Paul and Jared will be leaving Houston this weekend to get back to work and school. I will be returning to stay through the week with Deb. We hope this week will be a time of recovery and gaining strength followed by a nice, safe trip back to Arizona! 

Monday, December 27, 2010

Post op Days 8, 9, 10, 11

Dave and I left Houston on Christmas Eve to come to Utah. Merry Christmas Deborah, Paul, and Jared! Marie, Annie and Will, along with the rest of the family missed you terribly, but were so happy that the three of you could be together and sorry that it had to be in the hospital. We look forward to a regular, old, healthy Christmas next year, celebrated with the whole family together!!

Reports from Houston (from Paul and Jared) tell us that Deborah is making slow, steady progress. The fluid retention is slowly dissipating, the blood pressure and heart rate are much improved. Deb is more mobile and is eating regular food in small amounts. Just a few more minor adjustments and she will be ready to discharge to the hotel.
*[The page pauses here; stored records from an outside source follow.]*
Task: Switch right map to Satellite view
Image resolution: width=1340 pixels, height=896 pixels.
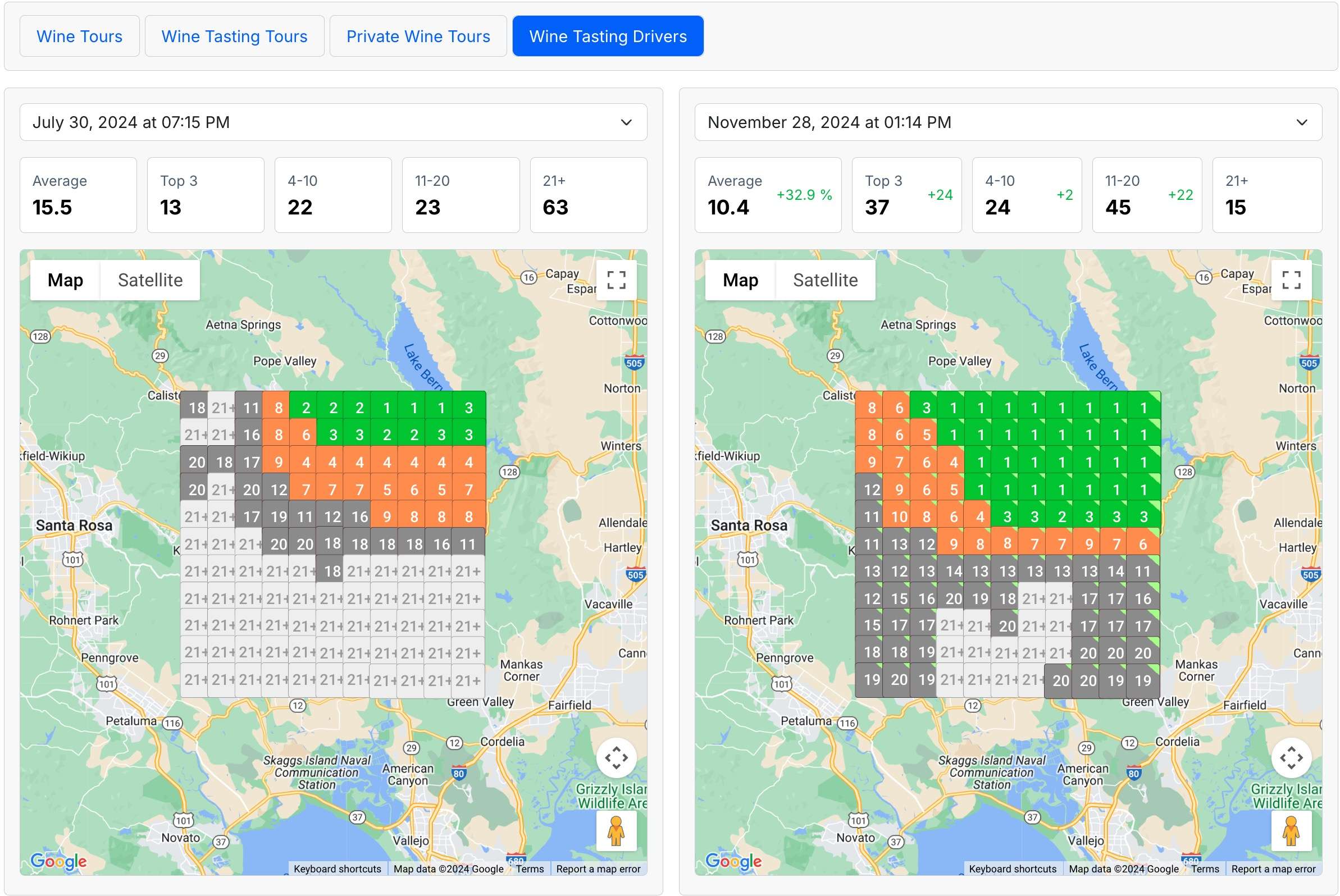Action: 825,280
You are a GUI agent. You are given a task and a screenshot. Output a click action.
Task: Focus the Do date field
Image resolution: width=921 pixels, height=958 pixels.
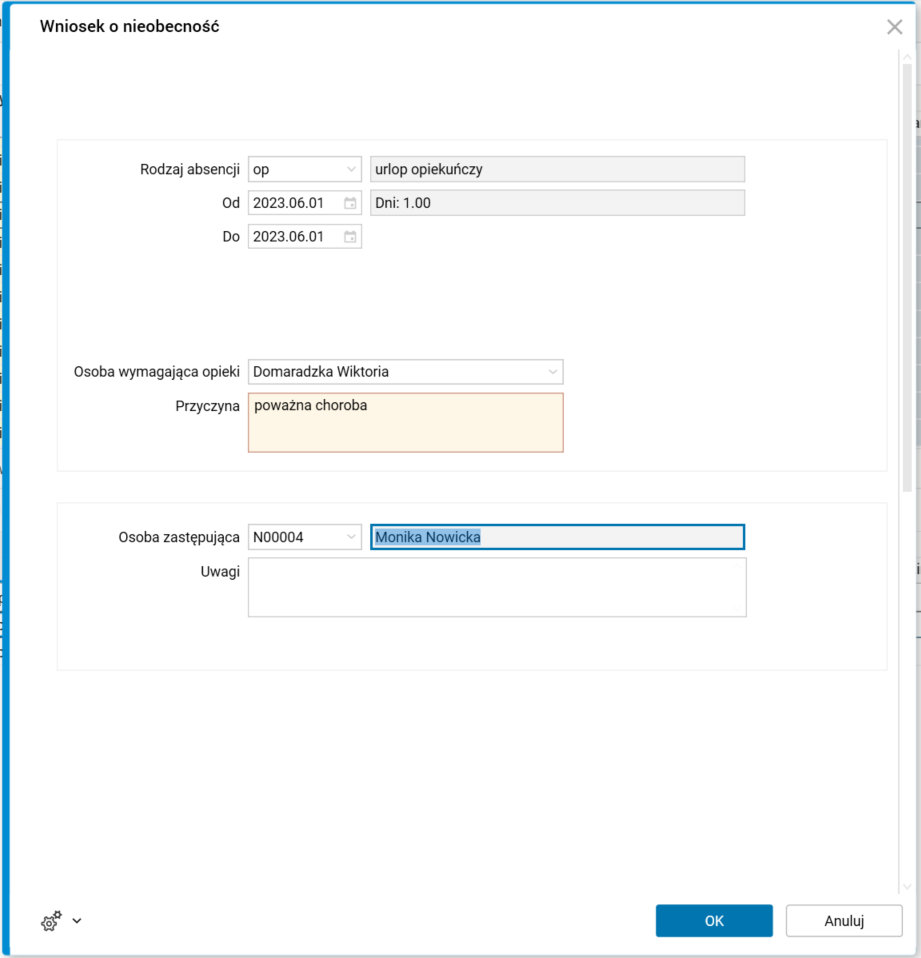coord(294,237)
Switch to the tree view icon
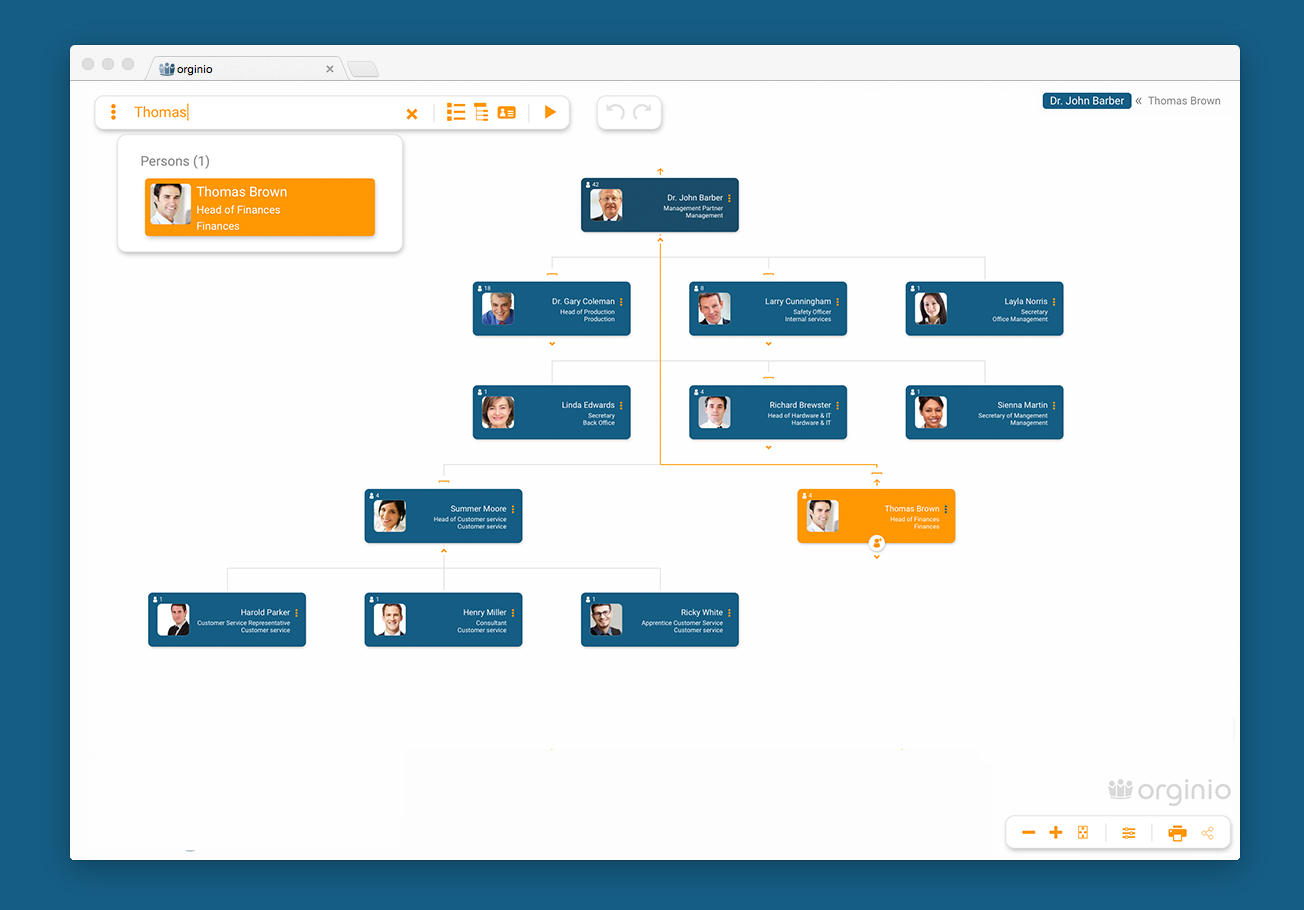The width and height of the screenshot is (1304, 910). pyautogui.click(x=481, y=112)
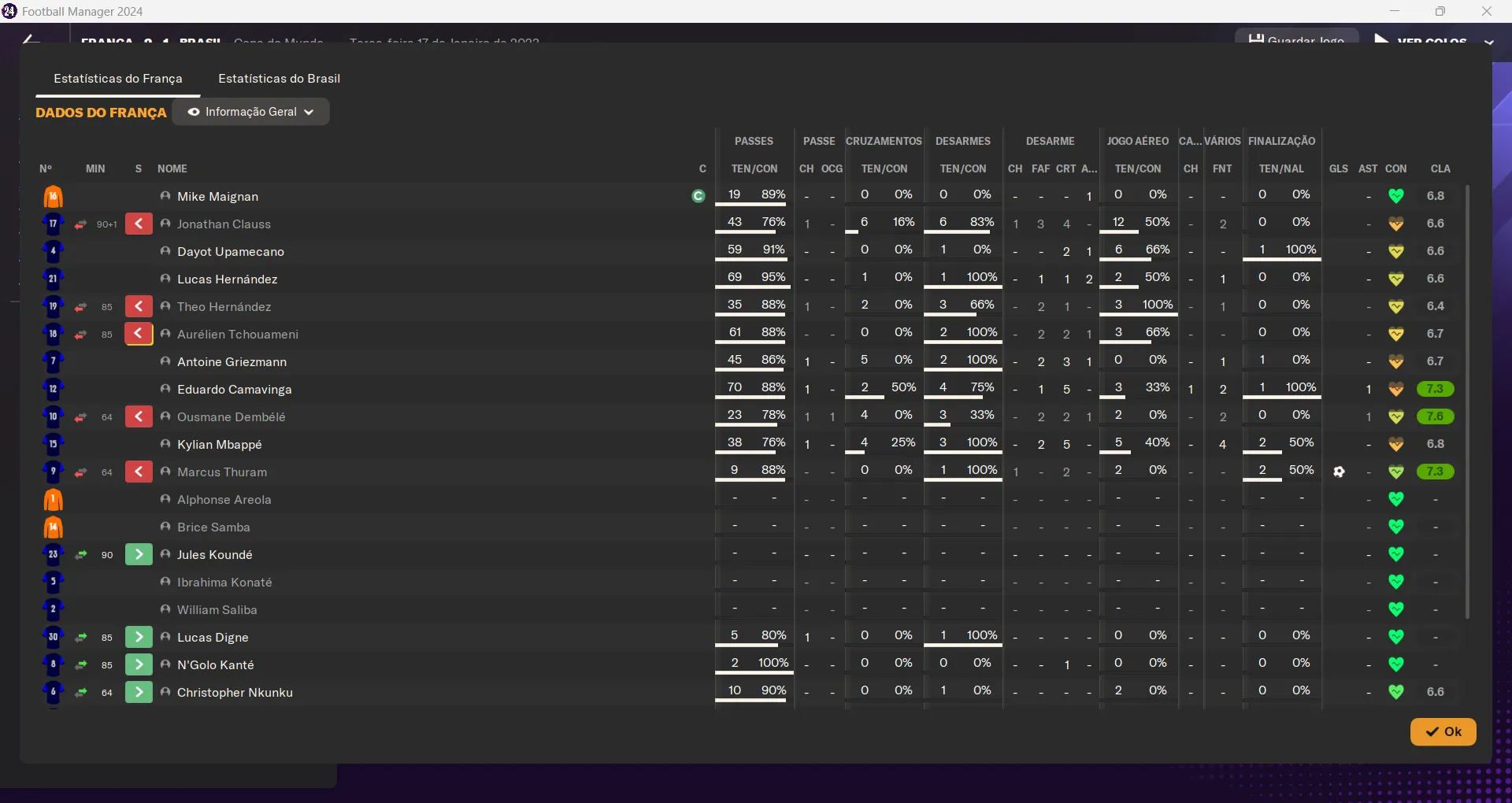This screenshot has width=1512, height=803.
Task: Click the green substituted-on arrow for Lucas Digne
Action: [x=139, y=638]
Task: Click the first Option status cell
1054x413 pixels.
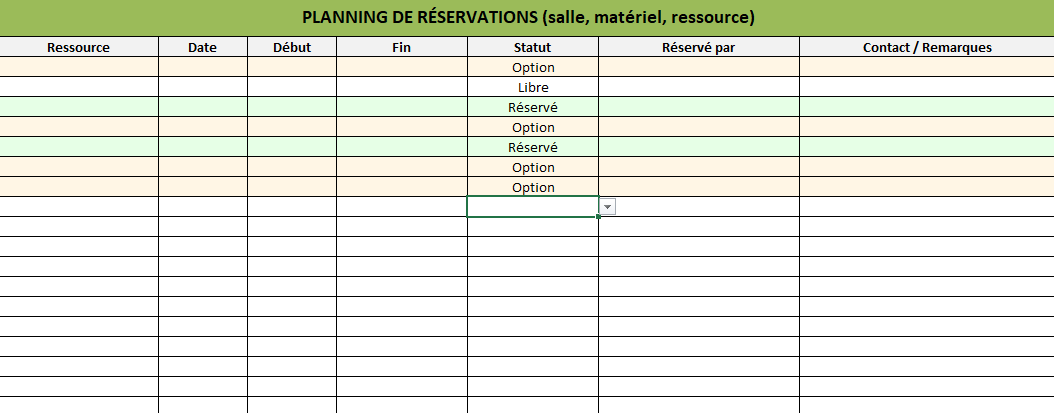Action: pos(532,67)
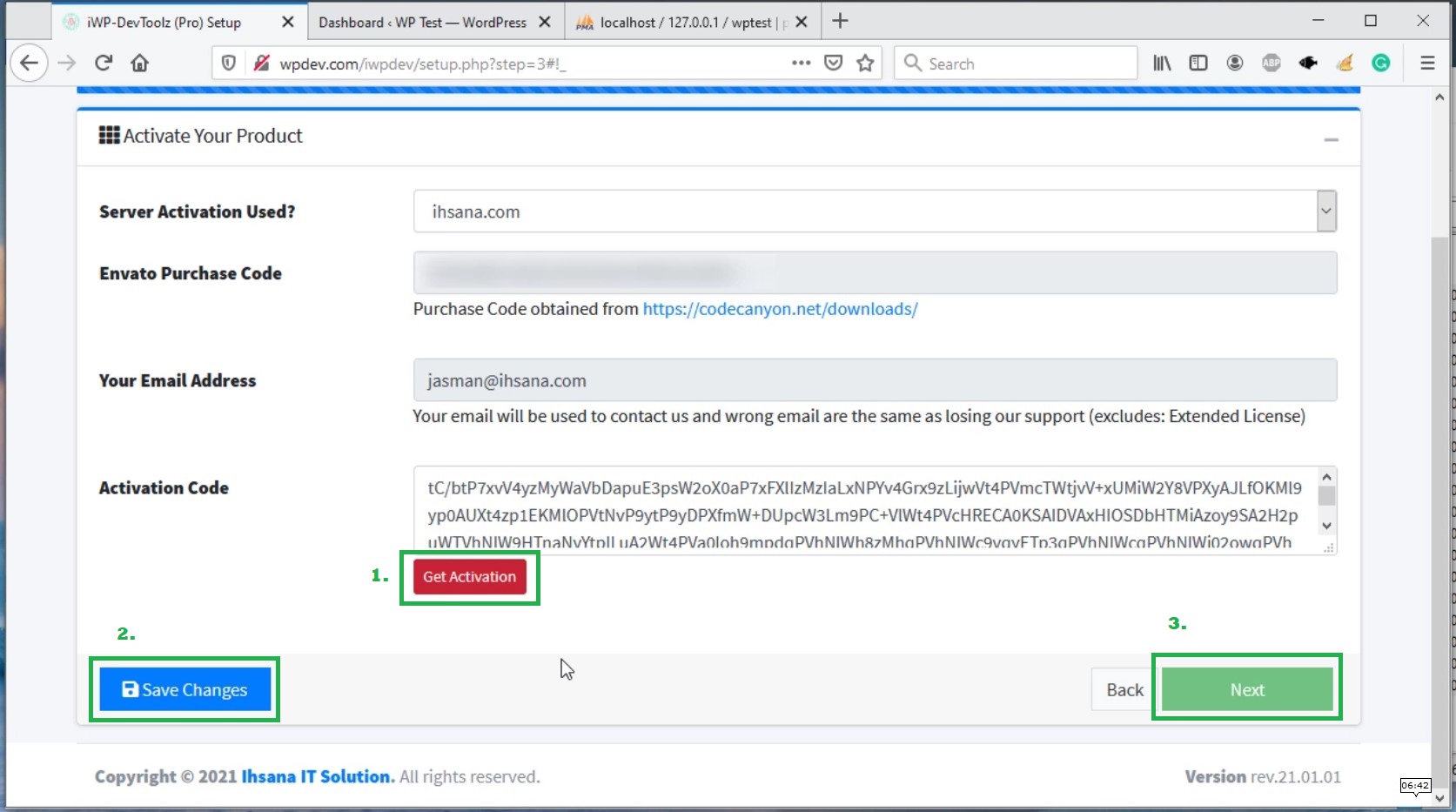Switch to the Dashboard WP Test tab

pos(422,23)
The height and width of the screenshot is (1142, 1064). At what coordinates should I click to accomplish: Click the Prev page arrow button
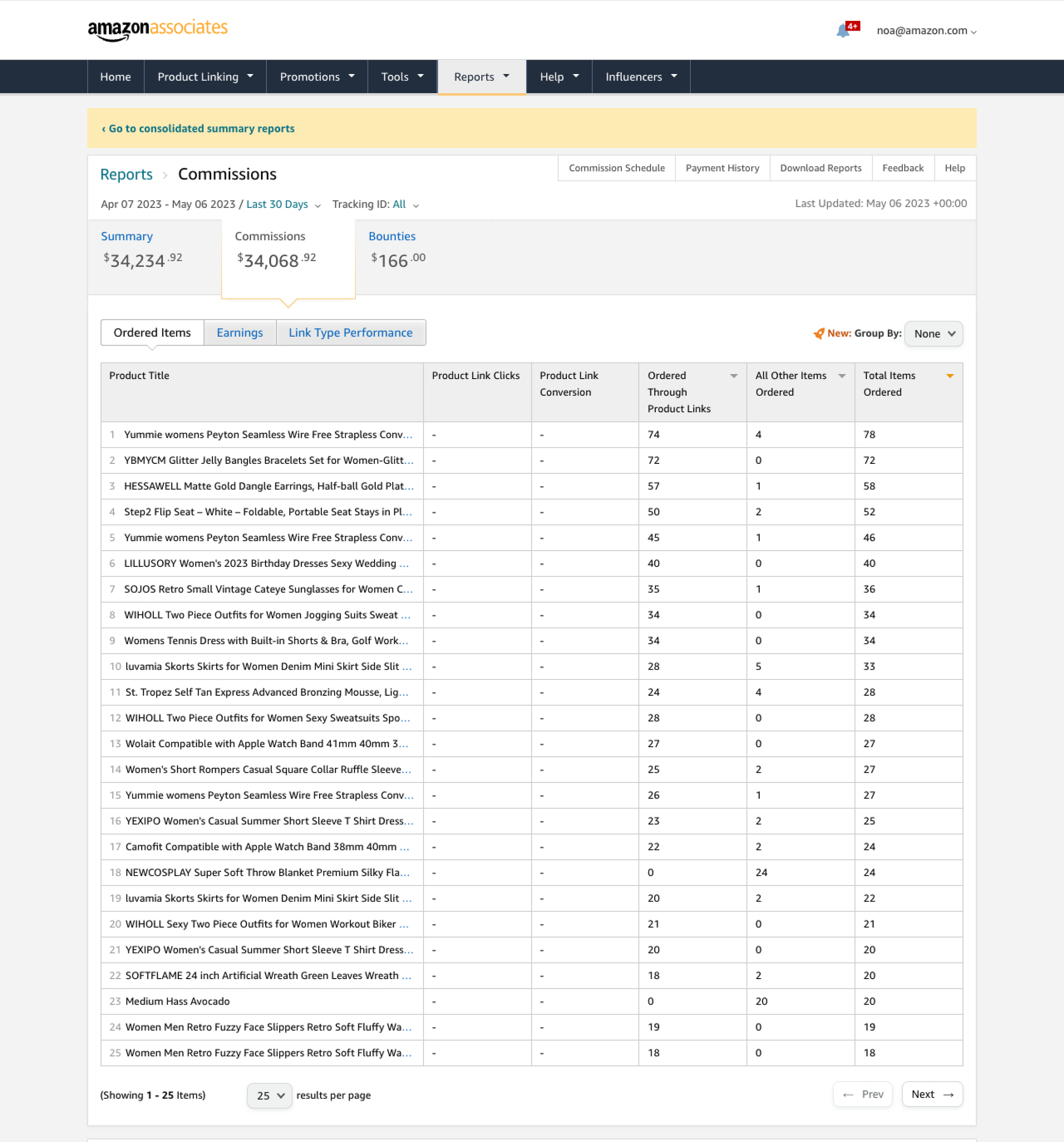862,1094
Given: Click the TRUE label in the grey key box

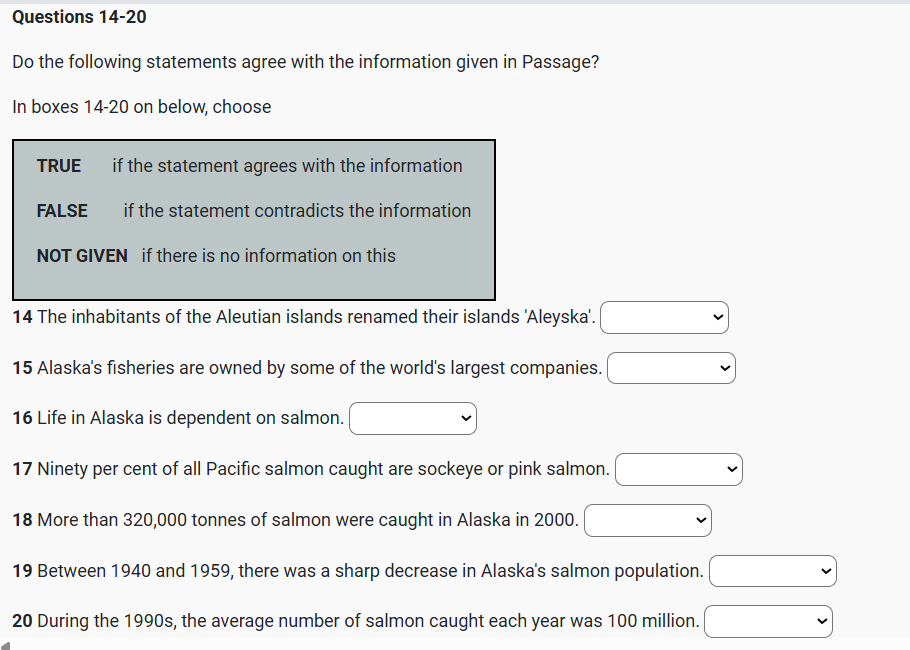Looking at the screenshot, I should 59,166.
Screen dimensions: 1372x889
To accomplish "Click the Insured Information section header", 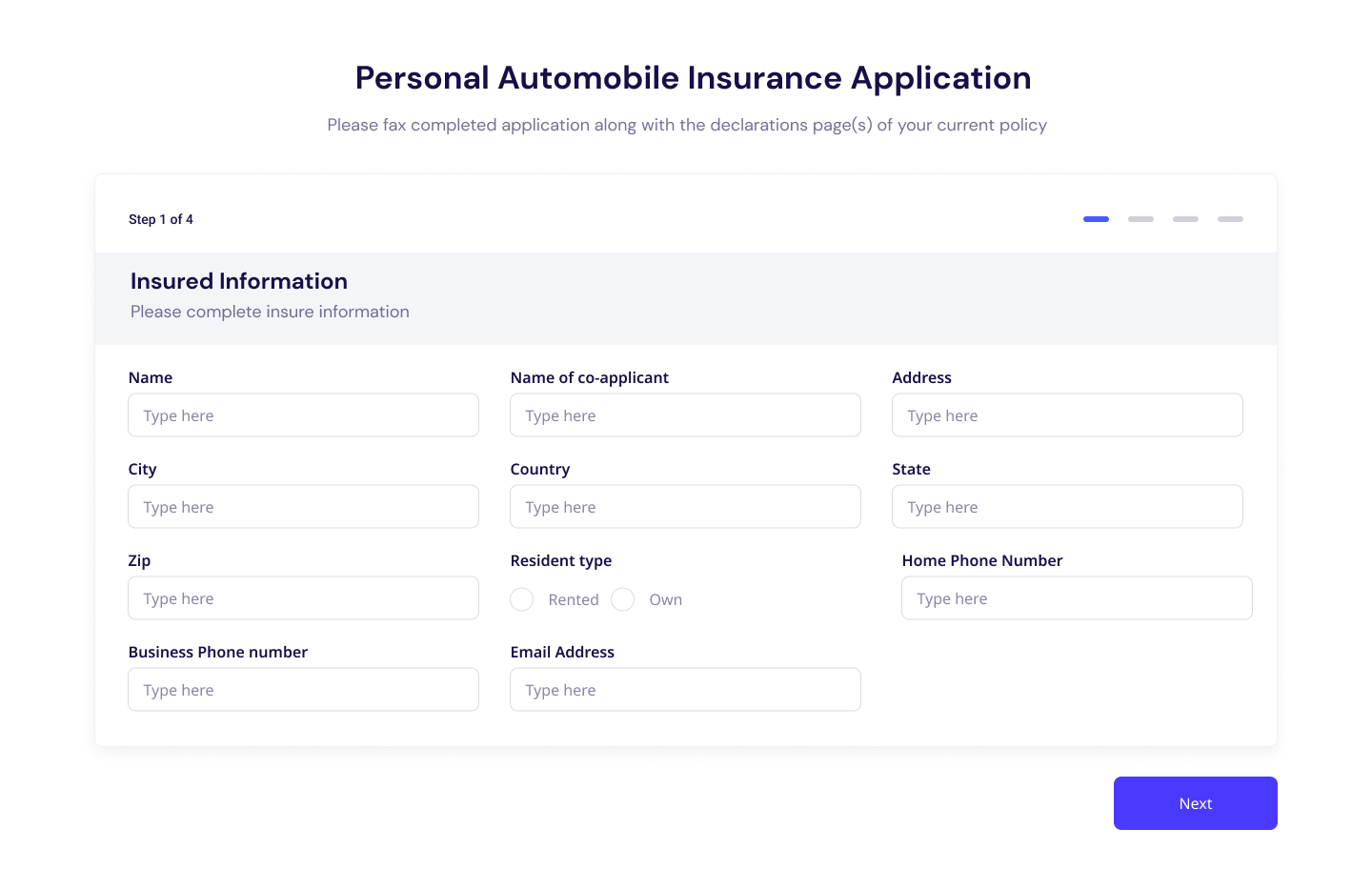I will click(x=238, y=281).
 A bit of good news from the pathology report I forgot to mention is that they did not find any 'vascular invasion' by the tumors. That is great news!

The nuclear scan is still scheduled for tomorrow, the 28th--post op day 12--and will continue on the 29th. So please keep Deborah in your prayers. And some prayers for the docs would be appreciated too! We want to find that sneaky little tumor and get rid of it!!

Post op Day 7 --a terrible start and a good ending

Early in the morning on December 23rd, Dr. Roses came into Deb's room and told her she was progressing well and that the final pathology report was back. We had been anxiously awaiting the final pathology because we knew they were looking to see if the tumors had any 'vascular invasion' which may mean further treatment might be needed. However, at this time in the morning when Deborah was alone, he said "interestingly........the pathology report shows that the cancer cells are not primary liver cancer cells. The cancer originated somewhere else and metastasized to your liver".  And then he said "but that is nothing you need to worry about right now". Talk about a terrible start to the day!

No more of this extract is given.